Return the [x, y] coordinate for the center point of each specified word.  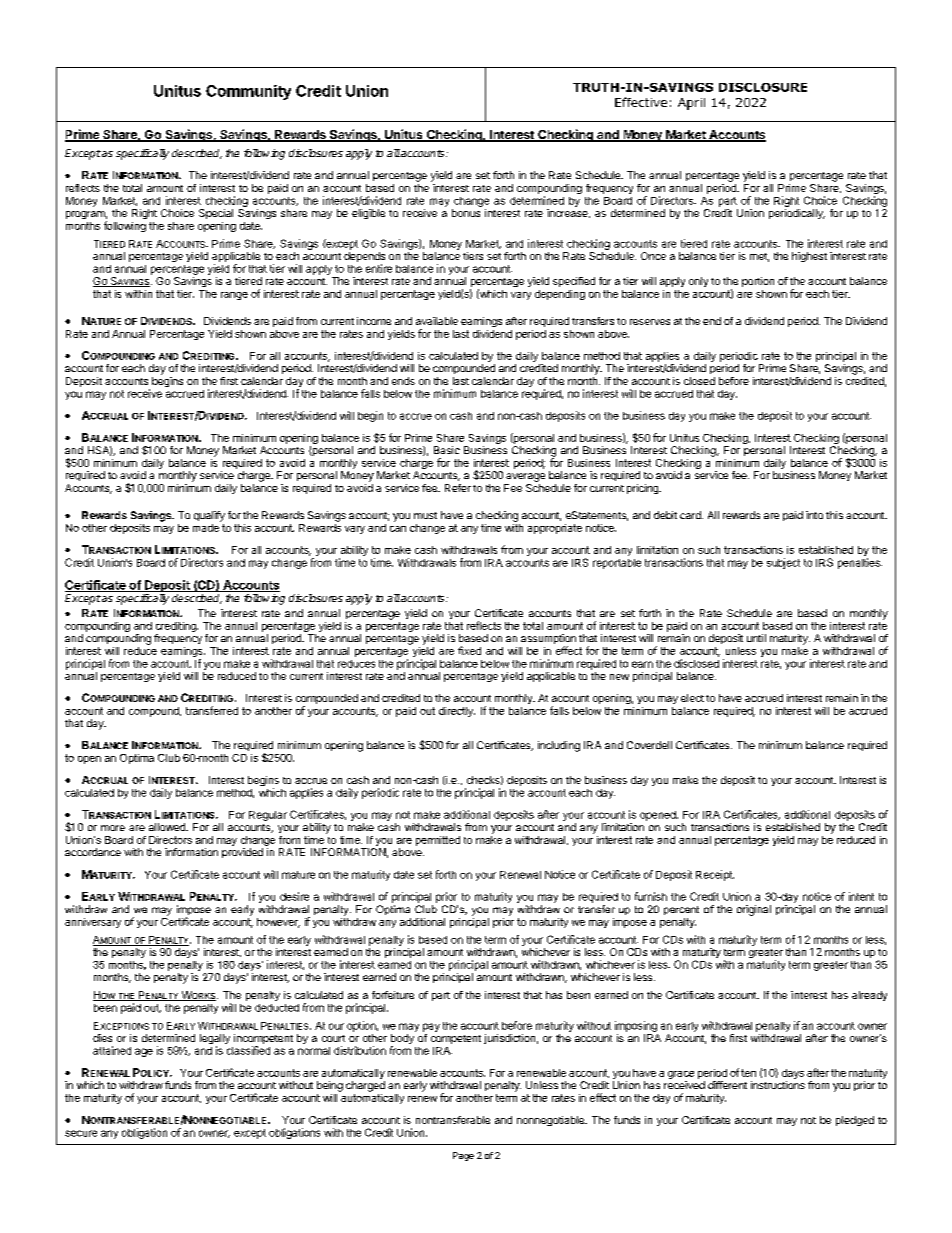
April [691, 104]
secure [81, 1133]
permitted [438, 841]
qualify [209, 516]
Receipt [715, 875]
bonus [466, 213]
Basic [447, 450]
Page [463, 1156]
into [814, 515]
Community [248, 92]
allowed [168, 827]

◇ ◇ ◇ ◇ ◇ ◇ ◇

* PROBLEM STATEMENT: Scale every record above to 1.7 times its size. Rewrite all the lines, including the request, with each answer coordinate multiplied by 1.7 and rounded to the nearest whole number (halves round up), and leave out the picture.

* THE REPLY:
Return the [x, y] coordinate for the center point of each specified word.  
April [1175, 177]
secure [138, 1926]
permitted [745, 1430]
qualify [355, 877]
Receipt [1216, 1488]
bonus [792, 362]
Basic [760, 765]
Page [787, 1965]
into [1384, 876]
Community [422, 156]
allowed [286, 1406]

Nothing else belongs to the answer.